Cable’s Next IPO Candidate Downplays Video

WideOpenWest is inching closer to a planned initial public offering, setting a price range for the stock that potentially could raise nearly $500 million to help pare down debt.

While the overbuilder has stressed it is focused on organic growth, it also points to a string of successful purchases over the past 15 years and is keeping its deal options open while moving deeper into a strategy that favors broadband over video.

Related: WOW Sporting New Logo

WideOpenWest was formed in 2001 and made its mark that same year when it bought SBC Communications’s Ameritech New Media, a state-of-the-art overbuild in Illinois and Michigan and Ohio that gave the upstart company instant credibility. WOW paid between $200 million and $300 million for the assets, which added about 300,000 subscribers. Using a popular metric from the period, the Ameritech deal was valued at about $1,000 per subscriber, or about one-quarter of SBC’s original asking price for the assets, according to reports.

From there, WOW set off on a string of acquisitions that beefed up subscriber rolls. Buying Sigecom in 2006 gave the company an inroad in the Indiana market, followed by five other deals that added 330,000 customers for a combined $1.6 billion.

New Organic Approach
WOW has focused on organic growth lately. Chairman Jeffrey Marcus, who joined the company after private-equity player Crestview Partners purchased a 35% interest in WOW in 2015, has said it will emphasize broadband rather than video going forward. But it also wants to take advantage of smaller tuck-in acquisitions.

Related: Marcus Helps Set WOW's Winning Strategy [subscription required]

Tuck-ins may be the only deals left to pursue. Altice USA, the domestic cable arm of European telecom company Altice N.V., is expected to unveil its IPO later this year and could be an aggressive buyer in the future. While Altice has said it is focused on integrating its past purchases of Cablevision Systems (2016) and Suddenlink Communications (2015), many expect it to at least kick the tires on midsized operators such as Cox Communications (which says it isn’t for sale) and others once it has a public deal currency.

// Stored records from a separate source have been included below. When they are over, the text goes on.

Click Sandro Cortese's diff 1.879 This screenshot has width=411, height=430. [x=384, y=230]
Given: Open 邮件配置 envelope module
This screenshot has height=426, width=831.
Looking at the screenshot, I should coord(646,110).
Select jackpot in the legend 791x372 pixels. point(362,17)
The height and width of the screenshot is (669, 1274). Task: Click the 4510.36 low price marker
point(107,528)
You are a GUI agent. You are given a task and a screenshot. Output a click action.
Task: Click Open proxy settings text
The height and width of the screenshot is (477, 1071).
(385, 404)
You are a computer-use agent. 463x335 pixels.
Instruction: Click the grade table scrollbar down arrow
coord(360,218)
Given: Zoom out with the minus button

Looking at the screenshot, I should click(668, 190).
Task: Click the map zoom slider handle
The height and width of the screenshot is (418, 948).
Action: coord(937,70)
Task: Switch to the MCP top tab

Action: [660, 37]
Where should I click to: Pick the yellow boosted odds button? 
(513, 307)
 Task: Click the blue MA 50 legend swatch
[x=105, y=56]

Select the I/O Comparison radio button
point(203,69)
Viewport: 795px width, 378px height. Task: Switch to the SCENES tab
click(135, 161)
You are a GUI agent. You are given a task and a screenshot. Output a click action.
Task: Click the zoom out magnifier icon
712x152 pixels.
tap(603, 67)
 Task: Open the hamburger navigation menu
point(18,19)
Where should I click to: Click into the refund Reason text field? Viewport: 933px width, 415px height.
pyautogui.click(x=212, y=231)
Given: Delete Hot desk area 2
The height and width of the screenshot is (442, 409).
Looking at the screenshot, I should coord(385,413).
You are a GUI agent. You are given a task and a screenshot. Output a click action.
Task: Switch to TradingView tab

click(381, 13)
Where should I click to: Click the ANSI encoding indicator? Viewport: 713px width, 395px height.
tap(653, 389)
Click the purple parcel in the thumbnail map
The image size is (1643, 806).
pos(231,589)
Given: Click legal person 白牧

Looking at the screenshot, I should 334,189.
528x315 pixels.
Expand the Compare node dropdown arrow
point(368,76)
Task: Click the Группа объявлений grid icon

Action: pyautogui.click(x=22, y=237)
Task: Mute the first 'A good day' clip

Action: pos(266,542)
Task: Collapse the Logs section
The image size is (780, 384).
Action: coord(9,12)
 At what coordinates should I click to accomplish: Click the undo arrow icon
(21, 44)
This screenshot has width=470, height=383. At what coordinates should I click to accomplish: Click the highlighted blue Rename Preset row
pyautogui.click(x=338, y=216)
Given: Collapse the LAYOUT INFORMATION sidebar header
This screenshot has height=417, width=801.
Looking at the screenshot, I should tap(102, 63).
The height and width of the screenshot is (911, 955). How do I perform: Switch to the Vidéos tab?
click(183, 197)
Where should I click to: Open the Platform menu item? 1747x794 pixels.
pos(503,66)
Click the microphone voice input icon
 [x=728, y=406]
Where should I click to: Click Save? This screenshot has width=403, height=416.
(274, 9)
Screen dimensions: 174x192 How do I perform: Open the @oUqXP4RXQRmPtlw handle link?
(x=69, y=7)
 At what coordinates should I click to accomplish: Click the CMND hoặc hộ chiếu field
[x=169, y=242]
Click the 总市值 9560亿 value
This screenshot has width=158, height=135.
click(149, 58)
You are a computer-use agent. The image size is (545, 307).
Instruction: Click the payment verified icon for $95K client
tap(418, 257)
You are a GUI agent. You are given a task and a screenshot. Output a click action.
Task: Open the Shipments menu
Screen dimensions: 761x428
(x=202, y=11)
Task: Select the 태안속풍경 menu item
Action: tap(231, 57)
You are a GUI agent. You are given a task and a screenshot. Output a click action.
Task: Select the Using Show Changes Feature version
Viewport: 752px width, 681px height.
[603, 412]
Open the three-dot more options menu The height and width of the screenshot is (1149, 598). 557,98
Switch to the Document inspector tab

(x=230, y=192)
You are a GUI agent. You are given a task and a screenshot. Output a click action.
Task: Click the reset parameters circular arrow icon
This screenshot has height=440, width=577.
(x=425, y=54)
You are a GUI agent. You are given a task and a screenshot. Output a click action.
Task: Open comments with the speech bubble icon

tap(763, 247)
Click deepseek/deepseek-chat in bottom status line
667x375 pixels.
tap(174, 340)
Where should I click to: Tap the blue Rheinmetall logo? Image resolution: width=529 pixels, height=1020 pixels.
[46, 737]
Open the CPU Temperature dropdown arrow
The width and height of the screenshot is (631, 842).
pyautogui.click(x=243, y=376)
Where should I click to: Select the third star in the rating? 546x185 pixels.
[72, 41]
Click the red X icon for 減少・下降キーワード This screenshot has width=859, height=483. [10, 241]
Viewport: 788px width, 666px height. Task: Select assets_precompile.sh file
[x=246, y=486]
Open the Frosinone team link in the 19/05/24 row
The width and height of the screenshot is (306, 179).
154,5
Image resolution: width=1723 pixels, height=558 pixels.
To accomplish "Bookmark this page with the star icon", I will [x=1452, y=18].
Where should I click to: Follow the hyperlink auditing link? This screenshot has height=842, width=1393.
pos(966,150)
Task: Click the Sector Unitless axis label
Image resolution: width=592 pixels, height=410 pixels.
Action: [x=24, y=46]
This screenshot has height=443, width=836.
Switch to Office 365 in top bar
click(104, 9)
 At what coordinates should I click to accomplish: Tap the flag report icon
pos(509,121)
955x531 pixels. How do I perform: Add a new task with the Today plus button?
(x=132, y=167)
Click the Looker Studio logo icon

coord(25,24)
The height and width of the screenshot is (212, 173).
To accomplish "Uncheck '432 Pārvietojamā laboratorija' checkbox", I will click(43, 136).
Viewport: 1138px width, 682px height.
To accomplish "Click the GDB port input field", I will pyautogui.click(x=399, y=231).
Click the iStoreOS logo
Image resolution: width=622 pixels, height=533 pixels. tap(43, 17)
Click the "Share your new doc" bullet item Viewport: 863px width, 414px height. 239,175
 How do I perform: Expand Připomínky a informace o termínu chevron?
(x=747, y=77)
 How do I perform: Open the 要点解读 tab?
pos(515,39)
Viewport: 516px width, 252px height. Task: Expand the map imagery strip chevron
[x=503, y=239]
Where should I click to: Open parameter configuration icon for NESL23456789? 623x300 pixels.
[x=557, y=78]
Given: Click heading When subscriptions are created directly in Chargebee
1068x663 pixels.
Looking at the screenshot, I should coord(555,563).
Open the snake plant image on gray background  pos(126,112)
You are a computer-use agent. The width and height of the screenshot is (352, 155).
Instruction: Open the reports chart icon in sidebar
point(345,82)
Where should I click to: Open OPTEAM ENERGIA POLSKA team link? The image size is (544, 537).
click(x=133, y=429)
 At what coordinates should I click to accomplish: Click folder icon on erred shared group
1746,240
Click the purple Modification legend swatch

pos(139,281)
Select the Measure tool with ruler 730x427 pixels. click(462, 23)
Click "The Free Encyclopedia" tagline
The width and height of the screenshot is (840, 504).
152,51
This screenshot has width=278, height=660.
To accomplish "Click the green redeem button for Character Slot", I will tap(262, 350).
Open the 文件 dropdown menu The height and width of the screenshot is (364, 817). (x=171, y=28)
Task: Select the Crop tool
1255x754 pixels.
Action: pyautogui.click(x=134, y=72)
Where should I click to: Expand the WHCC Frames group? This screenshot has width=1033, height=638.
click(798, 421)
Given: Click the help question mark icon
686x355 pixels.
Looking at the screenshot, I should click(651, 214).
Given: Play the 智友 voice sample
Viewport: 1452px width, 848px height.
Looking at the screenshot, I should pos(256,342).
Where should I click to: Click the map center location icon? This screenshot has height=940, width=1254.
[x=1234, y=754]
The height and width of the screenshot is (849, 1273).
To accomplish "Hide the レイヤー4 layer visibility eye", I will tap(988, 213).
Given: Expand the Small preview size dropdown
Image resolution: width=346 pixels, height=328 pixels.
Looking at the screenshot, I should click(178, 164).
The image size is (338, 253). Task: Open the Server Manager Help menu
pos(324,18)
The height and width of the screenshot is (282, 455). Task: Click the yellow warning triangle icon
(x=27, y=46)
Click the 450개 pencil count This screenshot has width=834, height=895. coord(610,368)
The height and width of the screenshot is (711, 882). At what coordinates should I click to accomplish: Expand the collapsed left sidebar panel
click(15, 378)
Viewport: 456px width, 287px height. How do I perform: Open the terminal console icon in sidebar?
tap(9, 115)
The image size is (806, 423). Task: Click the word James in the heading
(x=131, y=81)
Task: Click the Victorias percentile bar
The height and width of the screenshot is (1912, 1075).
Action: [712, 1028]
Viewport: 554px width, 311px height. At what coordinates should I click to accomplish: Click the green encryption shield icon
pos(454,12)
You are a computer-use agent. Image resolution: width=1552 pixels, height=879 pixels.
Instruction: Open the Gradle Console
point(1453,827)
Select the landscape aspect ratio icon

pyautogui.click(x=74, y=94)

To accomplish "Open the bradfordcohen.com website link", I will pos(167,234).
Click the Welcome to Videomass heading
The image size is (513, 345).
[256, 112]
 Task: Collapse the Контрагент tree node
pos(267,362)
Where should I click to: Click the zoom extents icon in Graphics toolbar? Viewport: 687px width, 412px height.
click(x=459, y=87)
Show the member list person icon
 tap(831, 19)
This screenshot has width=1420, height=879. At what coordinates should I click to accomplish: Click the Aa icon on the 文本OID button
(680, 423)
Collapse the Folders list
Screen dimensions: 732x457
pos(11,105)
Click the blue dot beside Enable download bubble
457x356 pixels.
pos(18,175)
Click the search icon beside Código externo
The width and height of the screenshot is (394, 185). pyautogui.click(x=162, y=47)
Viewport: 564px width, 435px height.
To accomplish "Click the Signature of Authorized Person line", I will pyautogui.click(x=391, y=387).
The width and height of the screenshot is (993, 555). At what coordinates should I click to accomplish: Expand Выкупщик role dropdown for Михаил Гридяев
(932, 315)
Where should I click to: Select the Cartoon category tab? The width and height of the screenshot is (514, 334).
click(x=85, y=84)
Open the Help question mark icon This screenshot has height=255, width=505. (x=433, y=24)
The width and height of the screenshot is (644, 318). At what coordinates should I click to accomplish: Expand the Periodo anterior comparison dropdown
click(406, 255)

Related: Testing Cable's Value Proposition

In the meantime, WOW will focus on growing the high-speed data business. That’s a tack many small operators have taken over the years in the wake of rising programming costs, most notably Cable One, the Phoenix-based cable operator that was the top-performing stock in the sector in 2016.

But that approach has pitfalls. While Cable One stock rose more than 40% in 2016, due largely to takeover speculation, its metrics have declined. Video subscribers have plunged from 436,370 to 293,726 between 2014 and March 2017. Broadband revenue increases have largely been the result of steep price hikes for service.

According to MoffettNathanson principal and senior analyst Craig Moffett, Cable One broadband subscribers increased by about 2.9% in the first quarter, above the 2.5% growth of the previous quarter, but still about half the growth rate for its peers. Video customers declined at about a 12.4% clip.

The big difference is that Cable One has little competition in its markets: customers who want high-speed internet either have to pay the increases or opt for inferior digital subscriber line service. According to its prospectus, 53% and 39% of WOW’s footprint is overlapped by Comcast and Charter, respectively.

The competitive dynamic with phone companies is a bit better. AT&T’s U-verse (a mixture of fiber and DSL) is available in about 63% of WOW’s footprint based on homes passed. Verizon Fios is in about 3.5% of the footprint and Frontier Communications operates in about 2.7% of WOW’s territory, according to the prospectus.

Allure of High Margins
The allure of high broadband margins — in excess of 95%, according to the prospectus — is strong, though, and led to a steep rise in net income ($26 million in 2016, a $53.6 million improvement over 2014) while revenue increased about 1% to $1.2 billion.

At the same time, video customers have declined steadily while broadband increases have been relatively minimal. Video revenue-generating units (RGUs) fell from about 635,000 in 2014 to 474,000 by this March, according to the prospectus. High-speed internet customers increased from 728,000 to 729,000 in the same time period. During that time, WOW sold its Lawrence, Kan., system with about 31,000 customers, to Midco.

WOW apparently sees greater upside in broadband, driven by increased data consumption from social media applications, OTT video and cloud-based computing. Customers who crave video are just going to have to pay more.